I Manifest Home Fries

This is sort of new for me even though it’s old-hat and completely natural at this point; I’ve been keeping a journal since I was 15 years old and had nothing to write about except my cat and my immature musings about Shakespeare and homosexuality – not together, of course. The strangest part about this though is that I’ve always written in an extremely self-conscious manner, like someone was reading my journal from the future, and thus my style and words are nearly always influenced by that.

Now I actually have a upwards of 1,000 people who might actually be paying attention. That paranoid fantasy of mine, the future reader, has been manifest in the present in the form of YouTube subscribers who actually care about what I have to say. Some of them even care enough to donate money to my “cause,” whatever that may be, and I find myself feeling constantly humbled and blessed every time I open my PayPal account.

I have no idea whether this blog will be about my personal life or about my spiritual life or about the yummy home fries cooking downstairs. If people care enough about other people’s lives to comment on grocery lists and half-overheard gobbets on Facebook and Twitter, they might actually care about what their friendly neighborhood shaman is cooking for lunch today. I suppose we’ll see.

Personal stuff: I have a boyfriend. He’s beautiful, he’s young, he’s the sweetest thing ever. He smiles like me. He knows how to cook and how to garden. HE’S A FIREMAN. ::fans self:: He likes to stay home and do home things, like cook and play video games and read. He was raised a Jehovah’s Witness for a while, which wouldn’t be a plus but for the fact that I was raised a JW from birth and it’s nice to have someone who can understand that world. (It’s 11:11 AM.) He likes to say my name with a thick New England accent. He likes to save money and to travel. He has hazel eyes.

I’ve been casually bringing up the “spiritual stuff,” which is to say he doesn’t as yet know that I regularly enter trances and speak in tongues and communicate with the dead. I’m saving that for a special moment like an anniversary or a birthday. “Honey, I love you, and I just want you to know that I’m a neoshamanic Deathwalker. More wine?” Honestly, I don’t think he would give a shit; he loves me too much to care… but also so much that he just might care.

I gave him some light Reiki once. He said thank you and hugged me and promptly fell asleep. He was tired but I prefer to think it was the energy work that helped him sleep so deeply. Energy work is tricky. Some people don’t feel anything, others have such strong reactions that they’re shivering and nauseous after I work on them. I almost prefer the latter just so I know I’m having an effect.

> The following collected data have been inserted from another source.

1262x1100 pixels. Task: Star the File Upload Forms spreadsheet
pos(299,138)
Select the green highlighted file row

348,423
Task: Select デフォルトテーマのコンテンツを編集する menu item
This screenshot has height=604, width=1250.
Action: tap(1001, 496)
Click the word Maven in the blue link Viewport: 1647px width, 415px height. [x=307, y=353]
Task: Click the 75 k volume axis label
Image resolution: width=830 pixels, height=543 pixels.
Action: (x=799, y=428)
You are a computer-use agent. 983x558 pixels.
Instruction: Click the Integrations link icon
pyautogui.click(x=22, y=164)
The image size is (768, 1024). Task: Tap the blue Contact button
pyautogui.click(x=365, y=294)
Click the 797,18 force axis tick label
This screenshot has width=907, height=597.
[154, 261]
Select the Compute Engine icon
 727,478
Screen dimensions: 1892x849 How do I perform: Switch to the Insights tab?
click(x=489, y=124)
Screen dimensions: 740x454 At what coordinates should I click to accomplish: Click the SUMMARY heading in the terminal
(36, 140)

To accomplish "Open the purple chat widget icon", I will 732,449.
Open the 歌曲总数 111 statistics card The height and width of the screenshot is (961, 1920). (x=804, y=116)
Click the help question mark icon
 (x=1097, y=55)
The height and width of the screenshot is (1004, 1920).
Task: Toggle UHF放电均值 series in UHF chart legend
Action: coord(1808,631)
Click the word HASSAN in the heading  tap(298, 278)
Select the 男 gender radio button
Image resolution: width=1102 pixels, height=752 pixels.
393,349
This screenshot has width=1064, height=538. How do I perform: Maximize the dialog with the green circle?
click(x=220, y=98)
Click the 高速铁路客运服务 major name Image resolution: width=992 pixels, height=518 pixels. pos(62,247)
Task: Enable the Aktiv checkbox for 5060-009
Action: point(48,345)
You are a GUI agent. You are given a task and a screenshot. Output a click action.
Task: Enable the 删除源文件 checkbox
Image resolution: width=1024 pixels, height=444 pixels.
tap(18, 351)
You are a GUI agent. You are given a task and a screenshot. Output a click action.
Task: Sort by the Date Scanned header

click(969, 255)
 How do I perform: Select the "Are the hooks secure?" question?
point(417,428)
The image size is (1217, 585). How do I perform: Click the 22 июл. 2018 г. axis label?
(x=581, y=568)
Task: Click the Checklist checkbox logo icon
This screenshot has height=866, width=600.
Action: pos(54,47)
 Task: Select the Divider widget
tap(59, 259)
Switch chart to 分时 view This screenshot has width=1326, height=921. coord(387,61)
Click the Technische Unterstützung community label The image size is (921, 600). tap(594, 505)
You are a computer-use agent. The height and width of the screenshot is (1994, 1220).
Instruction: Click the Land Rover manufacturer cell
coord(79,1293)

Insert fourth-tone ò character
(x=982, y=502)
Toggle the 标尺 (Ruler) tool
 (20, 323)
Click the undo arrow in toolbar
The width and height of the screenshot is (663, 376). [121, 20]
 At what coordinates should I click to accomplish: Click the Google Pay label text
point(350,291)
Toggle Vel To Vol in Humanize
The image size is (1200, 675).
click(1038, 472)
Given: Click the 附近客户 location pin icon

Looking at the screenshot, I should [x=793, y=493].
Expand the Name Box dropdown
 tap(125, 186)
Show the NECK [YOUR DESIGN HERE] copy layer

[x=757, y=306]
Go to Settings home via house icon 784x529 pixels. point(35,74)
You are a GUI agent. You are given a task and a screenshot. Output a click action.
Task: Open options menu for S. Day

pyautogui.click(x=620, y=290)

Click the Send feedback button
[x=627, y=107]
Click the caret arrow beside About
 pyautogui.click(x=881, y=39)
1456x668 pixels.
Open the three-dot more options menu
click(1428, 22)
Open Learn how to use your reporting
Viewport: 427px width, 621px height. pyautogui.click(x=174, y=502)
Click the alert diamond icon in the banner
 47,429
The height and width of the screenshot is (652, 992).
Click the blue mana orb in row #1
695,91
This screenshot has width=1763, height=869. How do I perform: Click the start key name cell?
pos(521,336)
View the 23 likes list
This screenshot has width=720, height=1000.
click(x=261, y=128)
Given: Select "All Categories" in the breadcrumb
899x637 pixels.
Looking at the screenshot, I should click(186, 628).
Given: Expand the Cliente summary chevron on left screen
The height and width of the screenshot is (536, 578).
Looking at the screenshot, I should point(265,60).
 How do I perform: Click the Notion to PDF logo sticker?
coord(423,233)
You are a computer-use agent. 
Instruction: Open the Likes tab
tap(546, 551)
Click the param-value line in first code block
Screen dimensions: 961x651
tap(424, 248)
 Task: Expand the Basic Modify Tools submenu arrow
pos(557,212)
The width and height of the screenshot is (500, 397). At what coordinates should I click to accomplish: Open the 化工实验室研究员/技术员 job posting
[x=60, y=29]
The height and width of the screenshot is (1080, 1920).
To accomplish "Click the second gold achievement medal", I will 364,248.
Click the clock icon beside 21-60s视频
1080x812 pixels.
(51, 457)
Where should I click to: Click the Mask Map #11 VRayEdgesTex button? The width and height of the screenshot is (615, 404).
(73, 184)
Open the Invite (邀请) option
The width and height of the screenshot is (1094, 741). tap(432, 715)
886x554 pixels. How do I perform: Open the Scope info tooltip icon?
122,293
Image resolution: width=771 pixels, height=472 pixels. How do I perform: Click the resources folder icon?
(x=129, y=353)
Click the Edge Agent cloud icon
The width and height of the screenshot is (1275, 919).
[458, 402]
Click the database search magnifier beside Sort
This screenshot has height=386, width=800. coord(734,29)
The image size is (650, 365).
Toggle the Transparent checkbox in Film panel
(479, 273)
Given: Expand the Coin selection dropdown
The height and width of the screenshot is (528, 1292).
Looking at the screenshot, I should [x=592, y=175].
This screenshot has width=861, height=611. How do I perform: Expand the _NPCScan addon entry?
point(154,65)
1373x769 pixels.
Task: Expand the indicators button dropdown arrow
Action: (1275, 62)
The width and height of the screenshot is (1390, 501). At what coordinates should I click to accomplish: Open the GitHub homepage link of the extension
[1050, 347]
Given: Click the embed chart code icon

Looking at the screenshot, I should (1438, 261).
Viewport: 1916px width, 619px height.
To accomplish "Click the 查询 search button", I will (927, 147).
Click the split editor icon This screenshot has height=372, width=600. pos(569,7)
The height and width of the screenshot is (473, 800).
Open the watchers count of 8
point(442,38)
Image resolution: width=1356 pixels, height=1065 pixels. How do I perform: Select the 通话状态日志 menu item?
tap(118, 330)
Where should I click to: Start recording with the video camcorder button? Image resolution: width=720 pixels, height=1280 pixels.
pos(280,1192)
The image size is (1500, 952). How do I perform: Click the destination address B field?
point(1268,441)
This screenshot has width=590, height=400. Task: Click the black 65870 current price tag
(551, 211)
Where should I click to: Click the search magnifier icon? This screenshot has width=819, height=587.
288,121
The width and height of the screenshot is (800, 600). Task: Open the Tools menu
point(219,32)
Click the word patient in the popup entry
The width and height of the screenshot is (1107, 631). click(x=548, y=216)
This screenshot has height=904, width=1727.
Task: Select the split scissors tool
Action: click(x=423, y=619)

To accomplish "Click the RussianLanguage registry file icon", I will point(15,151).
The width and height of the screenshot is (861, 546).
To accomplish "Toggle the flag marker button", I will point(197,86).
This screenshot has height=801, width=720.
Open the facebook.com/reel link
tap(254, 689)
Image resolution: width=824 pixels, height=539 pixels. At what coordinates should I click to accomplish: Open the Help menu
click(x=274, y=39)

Spiritual stuff: Revisiting my notions of Neigong. What I was taught was in no way a complete system, and it’s arguable whether one could even call it Neigong. It’s just a few practices lifted from other systems and repackaged for impatient Westerners looking for dramatic magic. Not that I don’t owe a huge debt to the system and to my teacher. I just think the labeling is wrong.

Neigong is a life-long practice to restore the body to a youthful, healthy energetic state and realize higher spirituality in the process. One of the focuses is converting Jing to Qi and Qi to Shen and Shen back to the primal energy of the Dao. Through my own practice, I believe I’ve at least converted a lot of Jing to Qi, if not also a lot of Qi to Shen – to me, evinced by the fact that I can easily move my sexual/Jing energy anywhere in my body – but the finer points, little things in between, have been completely left out or ignored, like relaxing, like relearning how to breathe, like paying attention to the flow of Qi along with the breath, like systematically releasing old trauma from the bones, joints, muscle tissues and organs.

Well, I’m here now, at the point of revisiting all these processes and trying to “go deeper.” So in a way, my teacher was right: the one practice is all you need. Those who don’t get to this place obviously missed the point of the one practice, or at least misinterpreted its effects. Still I think the approach of the system is quite misguided.

When I was in Chicago, Davida played this DVD called Jade Woman Qigong. I didn’t follow along for the whole thing, but the forms impressed me so much I quickly made a copy of it. (Shoosh. Don’t tell anyone.) I’ve been practicing at home regularly. Even though it’s specifically geared toward women, the teacher even mentions it’s also beneficial for men. I just find her approach so much more… approachable than most others I’ve seen. And since the forms I’ve been practicing for so long are actually female-oriented anyway – in Qigong, meaning they focus on the flow of energy through the body rather than on storing it up – I figured it was a natural progression. Plus as a gay man, I consider myself to embody the female spirit, at least in theory. Plus it came from Davida!